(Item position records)

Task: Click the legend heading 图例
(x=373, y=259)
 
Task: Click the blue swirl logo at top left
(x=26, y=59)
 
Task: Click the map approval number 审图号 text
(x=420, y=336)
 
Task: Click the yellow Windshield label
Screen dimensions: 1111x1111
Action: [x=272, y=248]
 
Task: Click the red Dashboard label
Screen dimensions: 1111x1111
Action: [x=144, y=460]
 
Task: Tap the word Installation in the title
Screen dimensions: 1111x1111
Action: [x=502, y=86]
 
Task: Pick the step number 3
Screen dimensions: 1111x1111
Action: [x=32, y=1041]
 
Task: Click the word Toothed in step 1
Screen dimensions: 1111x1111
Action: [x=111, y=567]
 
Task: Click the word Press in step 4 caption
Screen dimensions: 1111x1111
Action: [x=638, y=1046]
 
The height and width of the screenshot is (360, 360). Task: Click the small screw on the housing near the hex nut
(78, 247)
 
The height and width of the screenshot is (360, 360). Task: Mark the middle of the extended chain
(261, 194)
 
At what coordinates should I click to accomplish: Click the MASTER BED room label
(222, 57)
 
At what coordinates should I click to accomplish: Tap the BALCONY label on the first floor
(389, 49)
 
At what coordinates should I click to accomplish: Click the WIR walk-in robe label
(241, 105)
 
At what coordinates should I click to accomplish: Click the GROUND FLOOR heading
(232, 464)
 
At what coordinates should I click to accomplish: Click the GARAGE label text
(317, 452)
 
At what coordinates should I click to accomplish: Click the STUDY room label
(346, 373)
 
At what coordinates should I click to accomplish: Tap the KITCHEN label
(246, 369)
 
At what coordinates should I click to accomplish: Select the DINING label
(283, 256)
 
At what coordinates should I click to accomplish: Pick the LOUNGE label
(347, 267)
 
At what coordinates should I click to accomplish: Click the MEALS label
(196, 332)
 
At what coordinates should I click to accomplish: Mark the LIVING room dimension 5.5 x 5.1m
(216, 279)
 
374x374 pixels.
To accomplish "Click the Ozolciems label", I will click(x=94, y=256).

* **Prompt**
Render every line of the records above as a Markdown table with the columns Row and Record line, numbering the rows and omitting blank lines.

* **Solved exercise**
| Row | Record line |
|---|---|
| 1 | Task: Click the legend heading 图例 |
| 2 | (x=373, y=259) |
| 3 | Task: Click the blue swirl logo at top left |
| 4 | (x=26, y=59) |
| 5 | Task: Click the map approval number 审图号 text |
| 6 | (x=420, y=336) |
| 7 | Task: Click the yellow Windshield label |
| 8 | Screen dimensions: 1111x1111 |
| 9 | Action: [x=272, y=248] |
| 10 | Task: Click the red Dashboard label |
| 11 | Screen dimensions: 1111x1111 |
| 12 | Action: [x=144, y=460] |
| 13 | Task: Tap the word Installation in the title |
| 14 | Screen dimensions: 1111x1111 |
| 15 | Action: [x=502, y=86] |
| 16 | Task: Pick the step number 3 |
| 17 | Screen dimensions: 1111x1111 |
| 18 | Action: [x=32, y=1041] |
| 19 | Task: Click the word Toothed in step 1 |
| 20 | Screen dimensions: 1111x1111 |
| 21 | Action: [x=111, y=567] |
| 22 | Task: Click the word Press in step 4 caption |
| 23 | Screen dimensions: 1111x1111 |
| 24 | Action: [x=638, y=1046] |
| 25 | The height and width of the screenshot is (360, 360). Task: Click the small screw on the housing near the hex nut |
| 26 | (78, 247) |
| 27 | The height and width of the screenshot is (360, 360). Task: Mark the middle of the extended chain |
| 28 | (261, 194) |
| 29 | At what coordinates should I click to accomplish: Click the MASTER BED room label |
| 30 | (222, 57) |
| 31 | At what coordinates should I click to accomplish: Tap the BALCONY label on the first floor |
| 32 | (389, 49) |
| 33 | At what coordinates should I click to accomplish: Click the WIR walk-in robe label |
| 34 | (241, 105) |
| 35 | At what coordinates should I click to accomplish: Click the GROUND FLOOR heading |
| 36 | (232, 464) |
| 37 | At what coordinates should I click to accomplish: Click the GARAGE label text |
| 38 | (317, 452) |
| 39 | At what coordinates should I click to accomplish: Click the STUDY room label |
| 40 | (346, 373) |
| 41 | At what coordinates should I click to accomplish: Tap the KITCHEN label |
| 42 | (246, 369) |
| 43 | At what coordinates should I click to accomplish: Select the DINING label |
| 44 | (283, 256) |
| 45 | At what coordinates should I click to accomplish: Pick the LOUNGE label |
| 46 | (347, 267) |
| 47 | At what coordinates should I click to accomplish: Click the MEALS label |
| 48 | (196, 332) |
| 49 | At what coordinates should I click to accomplish: Mark the LIVING room dimension 5.5 x 5.1m |
| 50 | (216, 279) |
| 51 | 374x374 pixels. |
| 52 | To accomplish "Click the Ozolciems label", I will click(x=94, y=256). |